'''

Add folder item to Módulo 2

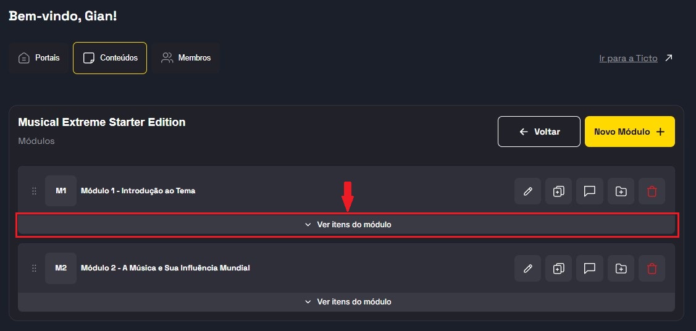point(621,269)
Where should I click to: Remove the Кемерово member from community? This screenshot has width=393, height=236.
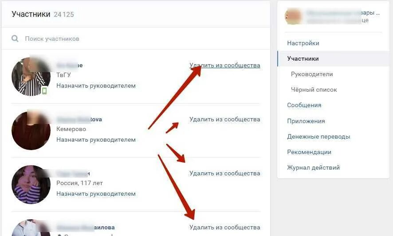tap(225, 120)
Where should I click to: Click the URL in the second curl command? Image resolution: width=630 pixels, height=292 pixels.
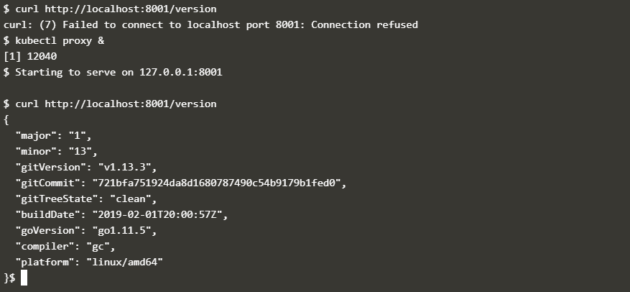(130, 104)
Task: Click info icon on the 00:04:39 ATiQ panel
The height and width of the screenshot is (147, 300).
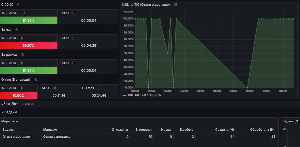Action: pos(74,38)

'''

> [Work order]:
All the lines above should be reproduced exactly, and none of the pictures.

> [The completed task]:
Add folder item to Módulo 2

point(621,269)
Where should I click to: Remove the Кемерово member from community? This screenshot has width=393, height=236.
tap(225, 120)
Where should I click to: Click the URL in the second curl command? Image resolution: width=630 pixels, height=292 pixels.
(130, 104)
Task: Click info icon on the 00:04:39 ATiQ panel
The height and width of the screenshot is (147, 300).
Action: pos(74,38)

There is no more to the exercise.